You are viewing a plain text version of this content. The canonical link for it is here.
Posted to issues@ignite.apache.org by "Vyacheslav Koptilin (Jira)" <ji...@apache.org> on 2022/04/01 09:08:00 UTC

[jira] [Updated] (IGNITE-16718) ItIgniteNodeRestartTest#testCfgGap is flaky

     [ https://issues.apache.org/jira/browse/IGNITE-16718?page=com.atlassian.jira.plugin.system.issuetabpanels:all-tabpanel ]

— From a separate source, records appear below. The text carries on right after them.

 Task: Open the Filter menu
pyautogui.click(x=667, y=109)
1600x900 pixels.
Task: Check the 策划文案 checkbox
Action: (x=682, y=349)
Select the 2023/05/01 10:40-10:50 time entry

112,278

Vyacheslav Koptilin updated IGNITE-16718:
-----------------------------------------
    Priority: Blocker  (was: Major)

> ItIgniteNodeRestartTest#testCfgGap is flaky
> -------------------------------------------
>
>                 Key: IGNITE-16718
>                 URL: https://issues.apache.org/jira/browse/IGNITE-16718
>             Project: Ignite
>          Issue Type: Bug
>            Reporter: Denis Chudov
>            Priority: Blocker
>              Labels: ignite-3
>
> ItIgniteNodeRestartTest#testCfgGap could be found in ignite-16362 branch.
> The reason of failure is null value instead of previously upserted key.
> With following (a bit simplified test: one table instead of two and one insertion instead of one hundred)
> {code:java}
> public void testCfgGap(TestInfo testInfo) {
>     final int nodes = 4;
>     for (int i = 0; i < nodes; i++) {
>         startNode(testInfo, i);
>     }
>     createTableWithData(CLUSTER_NODES.get(0), "t1", nodes);
>     String igniteName = CLUSTER_NODES.get(nodes - 1).name();
>     log.info("Stopping the node.");
>     IgnitionManager.stop(igniteName);
>     checkTableWithData(CLUSTER_NODES.get(0), "t1");
>     log.info("Starting the node.");
>     Ignite newNode = IgnitionManager.start(igniteName, null, workDir.resolve(igniteName));
>     CLUSTER_NODES.set(nodes - 1, newNode);
>     checkTableWithData(CLUSTER_NODES.get(0), "t1");
>     checkTableWithData(CLUSTER_NODES.get(nodes - 1), "t1");
> }
> private void checkTableWithData(Ignite ignite, String name) {
>     ... 
>     for (int i = 0; i < 1; i++) {
>       ...
>     }
> }
> private void createTableWithData(Ignite ignite, String name, int replicas) {
>     ...
>     for (int i = 0; i < 1; i++) {
>       ...
>     }
> }{code}
> an inconsistent read is reproduced under the following flow:
>  # table.keyValueView.put(k1)
>  ## PartitionListener#handleUpsertCommand on Node B
>  ## PartitionListener#handleUpsertCommand on Node C
>  ## PartitionListener#handleUpsertCommand on Node D
>  ## Please pay attention that upsert command wasn't handled on Node A, that's actually fine because B, C, D is a majority.
>  # node D stop
>  # nodeA.table.keyValueView().get(k1)
>  ## PartitionListener#handleGetCommand on Node B // Means that B is a leader.
>  # node D start
>  ## PartitionListener#handleUpsertCommand on Node D // Inner raft rebalance
>  # nodeA.table.keyValueView().get(k1)
>  ## PartitionListener#handleGetCommand on Node B // Means that B is still a leader.
>  # nodeD.table.keyValueView().get(k1) 
>  ## PartitionListener#handleGetCommand on Node *A* // Means that leader was changed to A and what's very important there was no handling upsert command on Node A.
> I've checked this by adding
> {code:java}
> private void handleUpsertCommand(UpsertCommand cmd) {
>     System.out.println(">>> Upserted" + ((TxManagerImpl)txManager).clusterService.topologyService().localMember());
>     ...
> } {code}
> and
> {code:java}
> private SingleRowResponse handleGetCommand(GetCommand cmd) {
>     System.out.println(">>> Get" + ((TxManagerImpl)txManager).clusterService.topologyService().localMember());
>    ...
> } {code}
>  
> Further investigation items might be:
>  * Checking whether k1 upsert was committed on node A or not, meaning that committing and applying to state machine are different steps, and according to RAFT it's not valid to be a leader with missing committed entries.
>  * Checking why leader was changed between reads.



--
This message was sent by Atlassian Jira
(v8.20.1#820001)